My first year in a new school and a new town taught me a lot. I had a student named Jimmy. Jimmy was that cute kid who could not stop moving and talking. I really loved that kid, but one day he annoyed me to the limit. I told Jimmy that if he didn’t straighten up I was going to call his mom. To this day I can remember how he looked at me when I said that. With his hands on his hips he raised his head to look straight into my soul and said, “Well you better call her between three and five on Wednesdays because that’s the only time she is allowed to get phone calls!” Jimmy’s mom was in the New Mexico Prison for Women. That one statement changed my whole perspective on life. What you see, or who you see is not always what you get.
Jimmy was in my class when my youngest child was born. I would sneak Alexandra into my class when she was sick. All of us teachers who had kids did it. We would make a bed on the floor under our desks and hide them just in case the principal came into our room. Jimmy would crawl under the desk and take care of Allie. Even when she had chicken pox. She became his sister that year. His reason to come to school, just in case she was there.
Against all odds Jimmy broke the mold of his broken family. He graduated and went on to auto mechanic school and he became very successful. Throughout high school he would come see me at the middle school during his lunch. He never failed to bring me a small box of chocolates. Jimmy had become one of my kids. The day he died in a motorcycle crash crushed me. I lost one of my kids. My teacher, Allie’s protector and a pain in my neck. I never got to say goodbye.
One of my kids died this past week. Like Jimmy she had gone a long way from middle school. She was a flight nurse on an airplane. The plane went down near Chinle, Arizona on the Navajo Nation. They were on their way to pick up a patient. She left behind two very young children and a husband (who was also one of my kids). My heart hurts for them. For their biological families and friends, and co-workers. For my own daughter Courtney, who was a friend and classmate, and sent me a text and called to talk.
In just a couple days I will open a new box of chocolates. I will have a new class of students. I will be a “new teacher” once again. We don’t know what will happen tomorrow so hang on to today. Don’t look back and use the past to set your attitude for the future. Someone may walk into your life who changes you, molds you and accepts you for who you are. Accept them for what and who they are no matter how bad the cards they were dealt are.
I will hug my new kids; it may be the only hug they get.
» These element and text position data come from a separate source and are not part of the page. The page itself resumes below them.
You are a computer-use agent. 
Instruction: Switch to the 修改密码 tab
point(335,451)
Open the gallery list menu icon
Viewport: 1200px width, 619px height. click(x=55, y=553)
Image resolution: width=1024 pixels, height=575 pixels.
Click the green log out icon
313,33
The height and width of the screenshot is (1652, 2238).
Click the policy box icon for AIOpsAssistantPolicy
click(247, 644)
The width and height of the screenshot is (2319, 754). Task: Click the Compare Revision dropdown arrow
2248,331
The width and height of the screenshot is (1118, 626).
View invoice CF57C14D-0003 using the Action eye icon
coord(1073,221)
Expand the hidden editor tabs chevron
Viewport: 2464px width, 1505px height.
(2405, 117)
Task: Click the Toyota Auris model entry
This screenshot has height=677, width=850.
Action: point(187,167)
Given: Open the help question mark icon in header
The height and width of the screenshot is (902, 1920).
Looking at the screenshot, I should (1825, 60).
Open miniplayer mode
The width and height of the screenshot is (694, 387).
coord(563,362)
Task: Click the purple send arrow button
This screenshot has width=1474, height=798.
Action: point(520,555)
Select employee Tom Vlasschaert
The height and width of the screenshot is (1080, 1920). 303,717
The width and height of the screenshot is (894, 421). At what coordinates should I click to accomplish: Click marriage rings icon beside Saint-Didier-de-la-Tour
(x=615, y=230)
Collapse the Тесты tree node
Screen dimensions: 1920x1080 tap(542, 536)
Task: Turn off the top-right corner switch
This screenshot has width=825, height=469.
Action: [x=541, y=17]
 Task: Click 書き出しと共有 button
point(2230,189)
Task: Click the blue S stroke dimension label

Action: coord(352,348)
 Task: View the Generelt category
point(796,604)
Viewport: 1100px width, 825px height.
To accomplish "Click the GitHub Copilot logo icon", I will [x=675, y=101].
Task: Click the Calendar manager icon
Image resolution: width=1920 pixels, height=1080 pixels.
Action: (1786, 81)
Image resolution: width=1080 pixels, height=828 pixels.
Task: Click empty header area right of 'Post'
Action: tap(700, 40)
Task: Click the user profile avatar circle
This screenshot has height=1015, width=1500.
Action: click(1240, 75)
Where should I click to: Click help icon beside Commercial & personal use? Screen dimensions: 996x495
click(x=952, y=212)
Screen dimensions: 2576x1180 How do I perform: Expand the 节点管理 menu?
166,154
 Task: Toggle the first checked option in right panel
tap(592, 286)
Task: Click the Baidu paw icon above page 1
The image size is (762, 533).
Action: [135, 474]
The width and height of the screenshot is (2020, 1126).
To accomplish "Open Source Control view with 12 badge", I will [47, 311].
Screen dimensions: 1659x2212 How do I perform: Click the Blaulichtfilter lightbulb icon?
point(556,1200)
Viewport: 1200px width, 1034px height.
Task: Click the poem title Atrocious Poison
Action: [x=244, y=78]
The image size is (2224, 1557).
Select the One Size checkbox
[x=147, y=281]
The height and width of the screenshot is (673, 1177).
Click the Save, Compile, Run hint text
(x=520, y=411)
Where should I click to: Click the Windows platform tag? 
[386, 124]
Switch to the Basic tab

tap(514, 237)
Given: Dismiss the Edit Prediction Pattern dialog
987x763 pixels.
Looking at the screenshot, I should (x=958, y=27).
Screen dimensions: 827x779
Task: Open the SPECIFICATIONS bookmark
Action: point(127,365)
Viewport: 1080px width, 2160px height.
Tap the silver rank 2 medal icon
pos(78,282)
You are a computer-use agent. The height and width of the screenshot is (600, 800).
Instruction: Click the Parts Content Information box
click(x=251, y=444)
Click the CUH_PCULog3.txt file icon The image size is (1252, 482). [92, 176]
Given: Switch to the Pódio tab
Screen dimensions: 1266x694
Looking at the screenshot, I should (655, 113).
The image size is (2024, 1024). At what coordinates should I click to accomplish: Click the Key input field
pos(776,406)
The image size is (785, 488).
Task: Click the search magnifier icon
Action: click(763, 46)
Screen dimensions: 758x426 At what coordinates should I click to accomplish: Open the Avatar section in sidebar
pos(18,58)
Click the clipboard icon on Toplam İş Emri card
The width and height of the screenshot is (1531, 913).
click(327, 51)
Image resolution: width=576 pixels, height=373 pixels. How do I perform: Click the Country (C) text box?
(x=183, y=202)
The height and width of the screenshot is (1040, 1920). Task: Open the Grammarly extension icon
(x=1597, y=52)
I will hide food in my desk and feed them when they are hungry, when their parents can’t afford to put money on their cafeteria accounts. I will secretly add money out of my own pocket so they can eat. I will listen to their corny jokes and cry with them when they cry.
I will tell them, “I am supposed to be the mean teacher, so don’t tell anyone I was crying.”
I will watch them walk through the door of my classroom as students in August and watch them leave my classroom in May as “my kids.” There will be more graduations, weddings, and babies, and unfortunately, there will be more funerals.
To all the teachers and parents with “kids” starting school have a great year. Hug, high five, or give knucks to your kids because… you never know what you're going to get.